:: Supplied data ::
------------------------

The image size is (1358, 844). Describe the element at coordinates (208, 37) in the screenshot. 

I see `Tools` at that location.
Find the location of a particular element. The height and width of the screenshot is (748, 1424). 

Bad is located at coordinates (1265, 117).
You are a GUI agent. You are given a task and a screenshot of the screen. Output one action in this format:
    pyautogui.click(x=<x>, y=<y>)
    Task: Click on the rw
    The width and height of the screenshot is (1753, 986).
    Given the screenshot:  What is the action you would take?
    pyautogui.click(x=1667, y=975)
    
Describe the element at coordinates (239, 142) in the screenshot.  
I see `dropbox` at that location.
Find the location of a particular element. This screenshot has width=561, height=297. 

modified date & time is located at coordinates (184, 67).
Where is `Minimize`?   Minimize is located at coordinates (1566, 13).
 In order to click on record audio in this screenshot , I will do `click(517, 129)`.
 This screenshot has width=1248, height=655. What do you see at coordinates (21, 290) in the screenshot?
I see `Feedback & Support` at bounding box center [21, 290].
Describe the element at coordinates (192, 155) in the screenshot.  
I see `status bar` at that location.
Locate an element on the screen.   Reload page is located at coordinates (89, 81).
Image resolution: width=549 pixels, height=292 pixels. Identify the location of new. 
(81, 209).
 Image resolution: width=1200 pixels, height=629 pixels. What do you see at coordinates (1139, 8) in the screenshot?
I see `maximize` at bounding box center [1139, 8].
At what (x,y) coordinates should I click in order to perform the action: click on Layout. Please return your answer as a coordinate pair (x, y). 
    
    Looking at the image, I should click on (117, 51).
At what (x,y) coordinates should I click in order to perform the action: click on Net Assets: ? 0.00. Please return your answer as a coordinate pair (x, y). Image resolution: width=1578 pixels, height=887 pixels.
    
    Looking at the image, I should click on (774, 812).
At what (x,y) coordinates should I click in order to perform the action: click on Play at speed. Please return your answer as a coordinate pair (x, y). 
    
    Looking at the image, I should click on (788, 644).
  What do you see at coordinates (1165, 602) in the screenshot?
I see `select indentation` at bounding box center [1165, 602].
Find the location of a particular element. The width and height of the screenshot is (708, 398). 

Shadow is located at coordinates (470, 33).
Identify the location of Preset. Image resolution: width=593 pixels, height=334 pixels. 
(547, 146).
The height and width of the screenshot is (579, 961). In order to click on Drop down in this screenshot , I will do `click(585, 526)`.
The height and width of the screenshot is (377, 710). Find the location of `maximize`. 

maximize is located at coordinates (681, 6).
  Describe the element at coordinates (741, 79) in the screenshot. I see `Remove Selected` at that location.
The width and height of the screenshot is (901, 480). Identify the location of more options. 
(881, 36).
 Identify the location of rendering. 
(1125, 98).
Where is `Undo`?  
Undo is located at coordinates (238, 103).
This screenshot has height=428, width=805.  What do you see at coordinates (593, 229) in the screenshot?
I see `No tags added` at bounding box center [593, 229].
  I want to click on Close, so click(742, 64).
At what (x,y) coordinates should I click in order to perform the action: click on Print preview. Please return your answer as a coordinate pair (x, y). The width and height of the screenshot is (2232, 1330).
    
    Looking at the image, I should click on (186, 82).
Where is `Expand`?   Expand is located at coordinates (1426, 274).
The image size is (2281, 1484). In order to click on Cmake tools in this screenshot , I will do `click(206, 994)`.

------------------------

Render every line of the items above as a Markdown table with two columns, Row and Item line, numbering the rows in order and omitting blank lines.

| Row | Item line |
|---|---|
| 1 | The image size is (1358, 844). Describe the element at coordinates (208, 37) in the screenshot.  |
| 2 | I see `Tools` at that location. |
| 3 | Find the location of a particular element. The height and width of the screenshot is (748, 1424).  |
| 4 | Bad is located at coordinates (1265, 117). |
| 5 | You are a GUI agent. You are given a task and a screenshot of the screen. Output one action in this format: |
| 6 |     pyautogui.click(x=<x>, y=<y>) |
| 7 |     Task: Click on the rw |
| 8 |     The width and height of the screenshot is (1753, 986). |
| 9 |     Given the screenshot:  What is the action you would take? |
| 10 |     pyautogui.click(x=1667, y=975) |
| 11 | Describe the element at coordinates (239, 142) in the screenshot.   |
| 12 | I see `dropbox` at that location. |
| 13 | Find the location of a particular element. This screenshot has width=561, height=297.  |
| 14 | modified date & time is located at coordinates (184, 67). |
| 15 | Where is `Minimize`?   Minimize is located at coordinates (1566, 13). |
| 16 |  In order to click on record audio in this screenshot , I will do `click(517, 129)`. |
| 17 |  This screenshot has width=1248, height=655. What do you see at coordinates (21, 290) in the screenshot? |
| 18 | I see `Feedback & Support` at bounding box center [21, 290]. |
| 19 | Describe the element at coordinates (192, 155) in the screenshot.   |
| 20 | I see `status bar` at that location. |
| 21 | Locate an element on the screen.   Reload page is located at coordinates (89, 81). |
| 22 | Image resolution: width=549 pixels, height=292 pixels. Identify the location of new.  |
| 23 | (81, 209). |
| 24 |  Image resolution: width=1200 pixels, height=629 pixels. What do you see at coordinates (1139, 8) in the screenshot? |
| 25 | I see `maximize` at bounding box center [1139, 8]. |
| 26 | At what (x,y) coordinates should I click in order to perform the action: click on Layout. Please return your answer as a coordinate pair (x, y).  |
| 27 |     Looking at the image, I should click on (117, 51). |
| 28 | At what (x,y) coordinates should I click in order to perform the action: click on Net Assets: ? 0.00. Please return your answer as a coordinate pair (x, y). Image resolution: width=1578 pixels, height=887 pixels. |
| 29 |     Looking at the image, I should click on (774, 812). |
| 30 | At what (x,y) coordinates should I click in order to perform the action: click on Play at speed. Please return your answer as a coordinate pair (x, y).  |
| 31 |     Looking at the image, I should click on (788, 644). |
| 32 |   What do you see at coordinates (1165, 602) in the screenshot? |
| 33 | I see `select indentation` at bounding box center [1165, 602]. |
| 34 | Find the location of a particular element. The width and height of the screenshot is (708, 398).  |
| 35 | Shadow is located at coordinates (470, 33). |
| 36 | Identify the location of Preset. Image resolution: width=593 pixels, height=334 pixels.  |
| 37 | (547, 146). |
| 38 | The height and width of the screenshot is (579, 961). In order to click on Drop down in this screenshot , I will do `click(585, 526)`. |
| 39 | The height and width of the screenshot is (377, 710). Find the location of `maximize`.  |
| 40 | maximize is located at coordinates (681, 6). |
| 41 |   Describe the element at coordinates (741, 79) in the screenshot. I see `Remove Selected` at that location. |
| 42 | The width and height of the screenshot is (901, 480). Identify the location of more options.  |
| 43 | (881, 36). |
| 44 |  Identify the location of rendering.  |
| 45 | (1125, 98). |
| 46 | Where is `Undo`?   |
| 47 | Undo is located at coordinates (238, 103). |
| 48 | This screenshot has height=428, width=805.  What do you see at coordinates (593, 229) in the screenshot? |
| 49 | I see `No tags added` at bounding box center [593, 229]. |
| 50 |   I want to click on Close, so click(742, 64). |
| 51 | At what (x,y) coordinates should I click in order to perform the action: click on Print preview. Please return your answer as a coordinate pair (x, y). The width and height of the screenshot is (2232, 1330). |
| 52 |     Looking at the image, I should click on (186, 82). |
| 53 | Where is `Expand`?   Expand is located at coordinates (1426, 274). |
| 54 | The image size is (2281, 1484). In order to click on Cmake tools in this screenshot , I will do `click(206, 994)`. |